Big fun time quiz on wind mit form

Here is the scenario. Asmall home with a simple gable roof with a 5/12 pitch has a rear addittion fully enclosed and structurally connected to the pitched roof. The home is 24’ wide and 40 feet long. For the purposes of this excercise we shall say there are no soffit overhangs.
What would be the maximum size of the flat roof before, under roof geometry on the wind mit form item #5, you would have to mark the residence as C. flat roof?

Next question… A structurally connected flat roof over a bathroom on a 3500 sq. ft.home with a simple gable roof is 60 sq. feet. What do you answer to question 5.

These not trick questions but it is a trick form, please play.

Come on guys I’m not trying to make anyone look stupid, this is more about the ambiguity of the language of the form and how it is nebulous at best leaving it open to interpretation. My answer to the first question was 115.5 sq’. I don’t have one for the second question I can’t find it.

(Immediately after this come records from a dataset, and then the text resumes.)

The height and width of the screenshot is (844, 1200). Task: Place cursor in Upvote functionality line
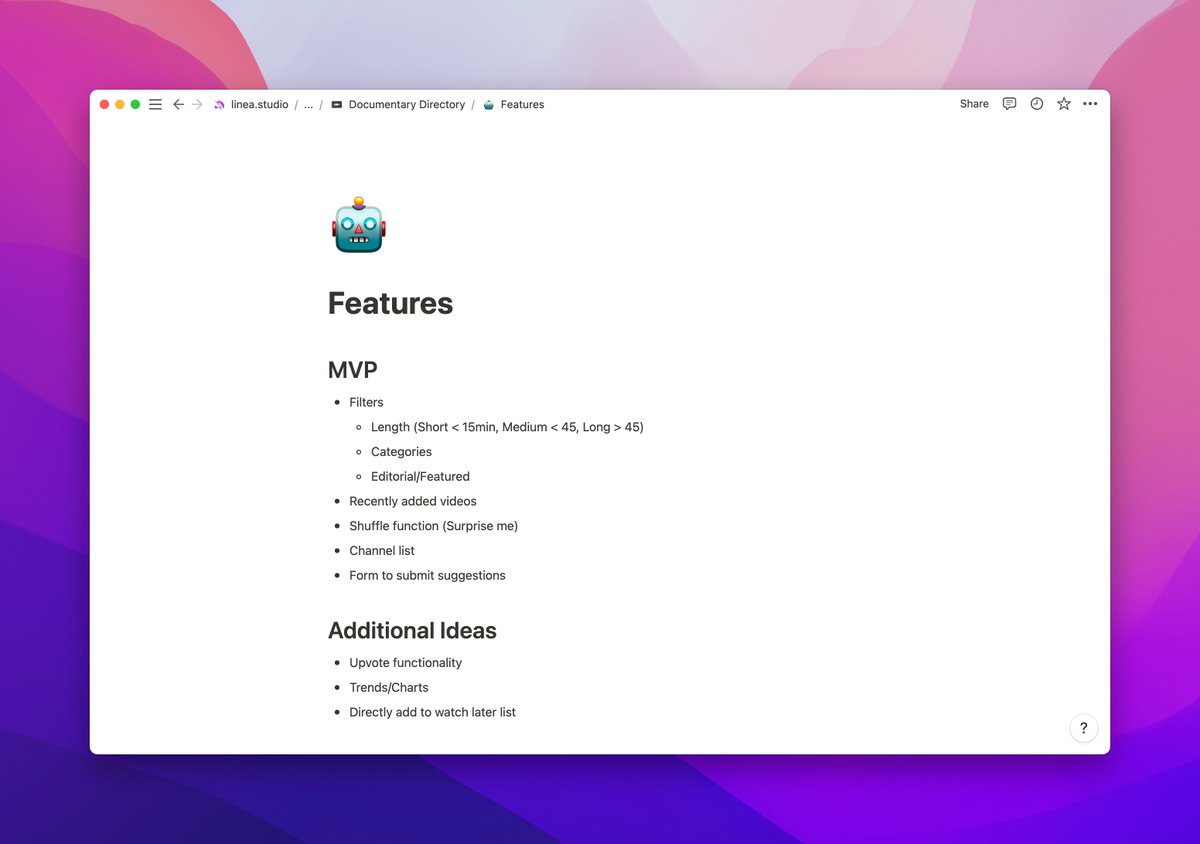coord(405,663)
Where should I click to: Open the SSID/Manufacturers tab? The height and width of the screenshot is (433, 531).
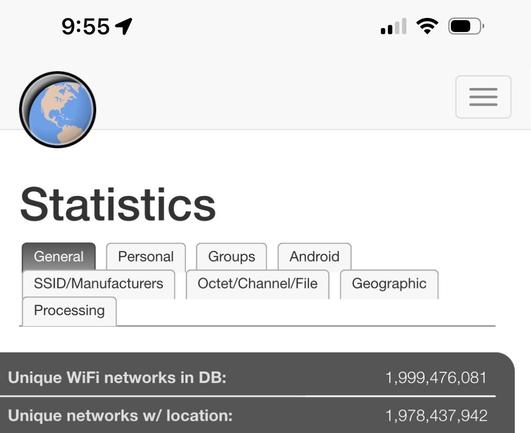(99, 284)
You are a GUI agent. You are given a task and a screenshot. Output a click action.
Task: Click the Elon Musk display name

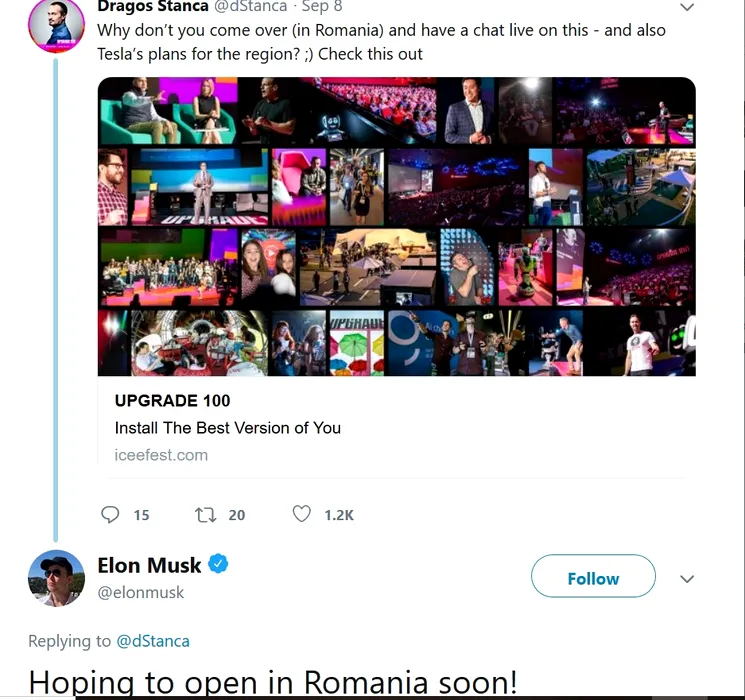pos(149,565)
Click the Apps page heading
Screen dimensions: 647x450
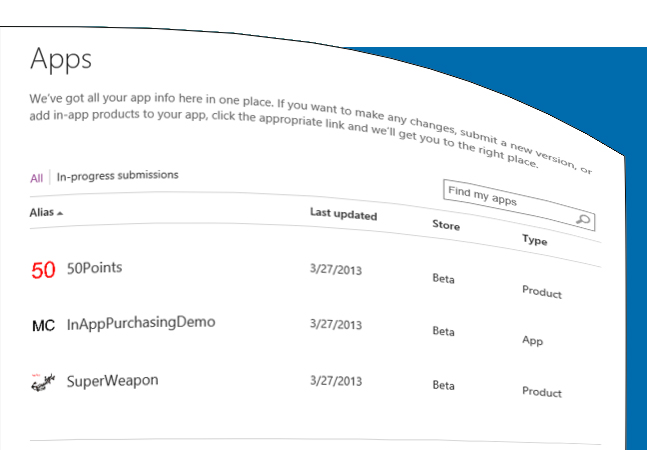(61, 58)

A flat roof is marked if it is greater than 100 sq ft.

or if it is >90 sq ft(flat) and the home is 900 sq ft

or if it is >80 sq ft(flat) and the home is 800 sq ft ect.

a non-hip is marked if any other roof shapes(non flat or hip) is greater than 10% of the perimeter

We had a 30ft gable today, with greater than 300 ft perimeter
We marked hip

Hope that helps

No offense intended I know you know what you are doing and still my interpretation of the exact wording of question 5 does not lead me to the same conclusion. It is not that either of us is wrong, the question is wrong.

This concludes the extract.